US chief executives' pay up more than 20%
 

By Dan Roberts in New York
The Financial Times
July 28 2004

Executive pay in the US is rising faster than previously thought, according to a new analysis which includes the value of cashed-in stock options.

Total compensation for chief executives at the top 500 companies rose 22.2 per cent in 2003, double the rise in the previous year, says the Corporate Library, an independent research firm.

The figure is by far the highest estimate calculated from this season's company disclosures and undermines claims that corporate governance reforms and pressure from investors are encouraging more restraint.

Previous research, largely carried out by industry compensation consultants, has put the average increase in 2003 at between 9.1 and 16.4 per cent.

Calculations of overall pay inflation can differ because of the variety of schemes in place for chief executives, ranging from pay and cash bonuses to share options and incentive grants.

The Corporate Library claims its analysis is the most comprehensive because it includes the cash value of share options exercised in any given year, instead of a nominal value for future options that were awarded.

Last year's stock market recovery encouraged many executives to cash in their options at the same time they received increased cash and stock incentives for performance, taking total compensation to record levels.

Paul Hodgson, who carried out the research, said his method gave the closest approximation to the total cash executives took home: "It shows that even after three not particularly good years, people can make enormous amounts from stock options."

The conclusions are far from academic. Compensation consultants have used lower numbers this year to argue that employers are bringing pay levels closer in line with company performance.
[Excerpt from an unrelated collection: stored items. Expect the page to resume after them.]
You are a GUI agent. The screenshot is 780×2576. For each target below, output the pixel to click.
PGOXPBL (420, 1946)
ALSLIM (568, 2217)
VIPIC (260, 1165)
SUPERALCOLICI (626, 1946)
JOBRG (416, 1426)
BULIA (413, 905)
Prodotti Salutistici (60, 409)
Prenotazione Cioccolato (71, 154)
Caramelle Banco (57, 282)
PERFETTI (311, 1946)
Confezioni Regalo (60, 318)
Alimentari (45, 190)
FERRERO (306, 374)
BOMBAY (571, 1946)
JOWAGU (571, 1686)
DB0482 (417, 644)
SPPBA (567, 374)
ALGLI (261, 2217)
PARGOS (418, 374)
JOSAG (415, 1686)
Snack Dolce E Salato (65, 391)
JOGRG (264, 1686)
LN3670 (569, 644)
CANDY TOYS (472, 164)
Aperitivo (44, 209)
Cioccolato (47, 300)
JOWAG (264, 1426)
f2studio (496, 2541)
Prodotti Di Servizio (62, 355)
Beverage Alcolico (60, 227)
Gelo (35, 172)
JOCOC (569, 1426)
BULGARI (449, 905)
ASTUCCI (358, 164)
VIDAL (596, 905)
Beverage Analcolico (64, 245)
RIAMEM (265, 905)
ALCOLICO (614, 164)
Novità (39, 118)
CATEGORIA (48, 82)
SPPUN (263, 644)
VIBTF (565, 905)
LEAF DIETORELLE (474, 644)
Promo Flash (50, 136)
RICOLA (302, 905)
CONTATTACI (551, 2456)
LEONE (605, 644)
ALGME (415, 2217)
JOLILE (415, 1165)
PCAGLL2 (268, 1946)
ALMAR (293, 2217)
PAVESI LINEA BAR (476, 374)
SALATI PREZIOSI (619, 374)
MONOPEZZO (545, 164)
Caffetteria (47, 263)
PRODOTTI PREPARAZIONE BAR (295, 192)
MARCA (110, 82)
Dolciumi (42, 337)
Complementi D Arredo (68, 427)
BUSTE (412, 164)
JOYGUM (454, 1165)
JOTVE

Others claim that self-restraint has made attempts to force companies to expense stock options an unnecessary burden.

Instead, the Corporate Library analysis demonstrates that indiscriminate use of stock options in the past has generated enormous rewards for many executives.

"It might have been thought that, after three years, the almost constant criticism of excessive CEO pay levels would have started to have an effect," said Mr Hodgson. "But, despite a few scattered instances, 2003 is business as usual."

Increases of more than 1,000 per cent were found at four companies - Oracle, Apple Computers, Yahoo and Colgate-Palmolive - where large numbers of stock options were exercised or new awards of restricted stock were made.